# Given text
=======

Python Forum

Full Version: Using pandas library
You're currently viewing a stripped down version of our content. View the full version with proper formatting.
Hi,

I am a teacher and we are using python and pandas data structure. I am having trouble with this code:

import pandas as pd
numbers = pd.DataFrame([[3],[8],[4],[9],[14],[17]])
numbers.index = ["Odd", "Even", "Even", "Odd", "Even", "Odd"]
# check if 0 or 1
for i in numbers:
    i = numbers % 2
    print(i)
    if i == 0:
        numbers[1] = ["Y"]
    else:
        numbers[1] = ["N"]
I get i printed correctly but when i run the if statements and trying to add new column data i get this error:

Quote:Traceback (most recent call last):
File "C:/Users/ramit/PycharmProjects/grade10A1/lesson.py", line 15, in <module>
if i == 0:
File "C:\Users\ramit\PycharmProjects\grade10A1\venv\lib\site-packages\pandas\core\generic.py", line 1326, in __nonzero__
raise ValueError(
ValueError: The truth value of a DataFrame is ambiguous. Use a.empty, a.bool(), a.item(), a.any() or a.all().

Please help,
Thanks.
You're overwriting the for loop variable i within the loop. You never use i as an index into the dataframe.
Also when using Pandas is looping through rows/columns rarely the best solution.
In fact Pandas even has a red warning about this.
Pandas Wrote:Iterating through pandas objects is generally slow.
In many cases, iterating manually over the rows is not needed and can be avoided (using) a vectorized solution,
many operations can be performed using built-in methods or NumPy functions, (boolean) indexing.
So as example with your code,could eg use np.where.
import pandas as pd
import numpy as np

numbers = pd.DataFrame([[3],[8],[4],[9],[14],[17]], columns=['Numbers'])
numbers['Odd/Even'] = np.where(numbers['Numbers'] % 2, 'Odd', 'Even')
Output:
>>> numbers Numbers Odd/Even 0 3 Odd 1 8 Even 2 4 Even 3 9 Odd 4 14 Even 5 17 Odd
(Oct-25-2020, 09:52 AM)snippsat Wrote: [ -> ]Also when using Pandas is looping through rows/columns rarely the best solution.

=======

# Provided data
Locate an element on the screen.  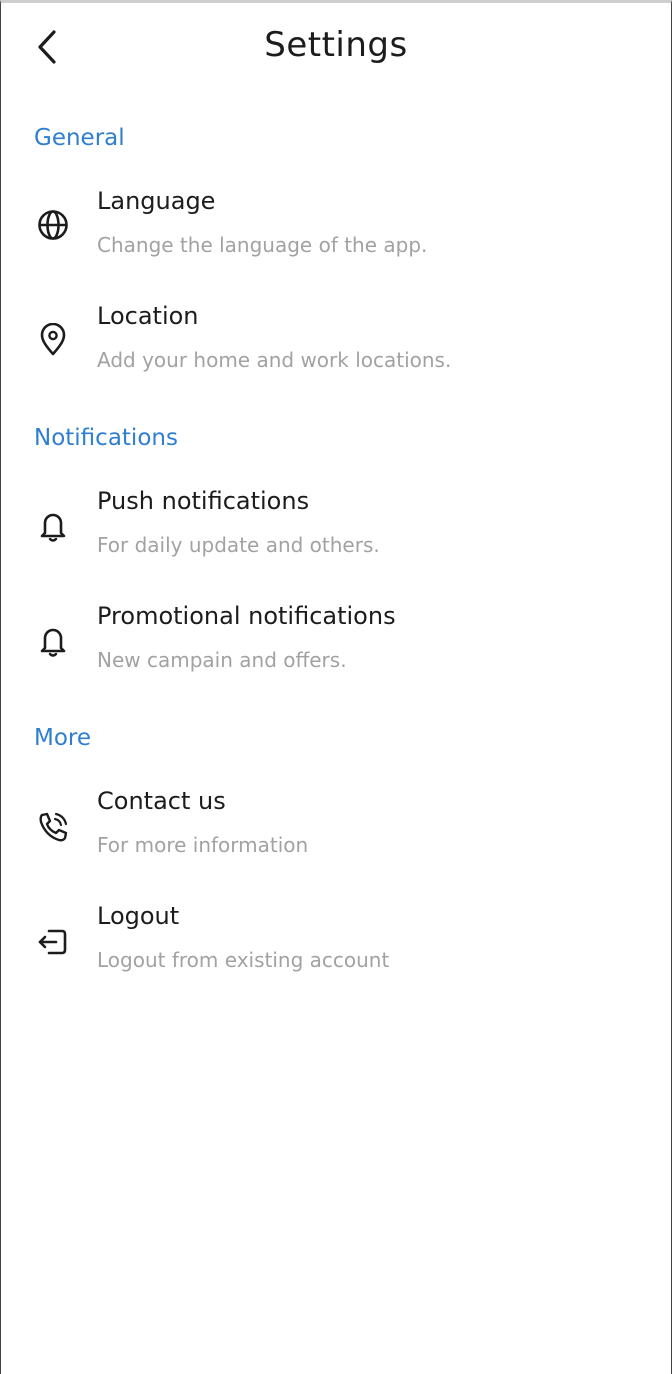
settings-item-description: For daily update and others. is located at coordinates (238, 545).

=======

# Problem
Resume the forum thread about the pandas odd/even code, picking up right after its final quoted line.

# Exercise result
In fact Pandas even has a red warning about this.
Pandas Wrote:Iterating through pandas objects is generally slow.
In many cases, iterating manually over the rows is not needed and can be avoided (using) a vectorized solution,
many operations can be performed using built-in methods or NumPy functions, (boolean) indexing.
So as example with your code,could eg use np.where.
import pandas as pd
import numpy as np

numbers = pd.DataFrame([[3],[8],[4],[9],[14],[17]], columns=['Numbers'])
numbers['Odd/Even'] = np.where(numbers['Numbers'] % 2, 'Odd', 'Even')
Output:
>>> numbers Numbers Odd/Even 0 3 Odd 1 8 Even 2 4 Even 3 9 Odd 4 14 Even 5 17 Odd

Thanks for answering but we didn't give students the numpy, is there other ways?
My understanding is that Pandas is built on Numpy (based on a google search and checking a number of sites), so if you gave them Pandas you also gave them numpy implicitly. Try it out
Did figure out something that does not use numpy.
import pandas as pd
 
numbers = pd.DataFrame([[3],[8],[4],[9],[14],[17]], columns=['Numbers'])
numbers['Odd/Even'] = numbers['Numbers'].map(lambda x : x%2)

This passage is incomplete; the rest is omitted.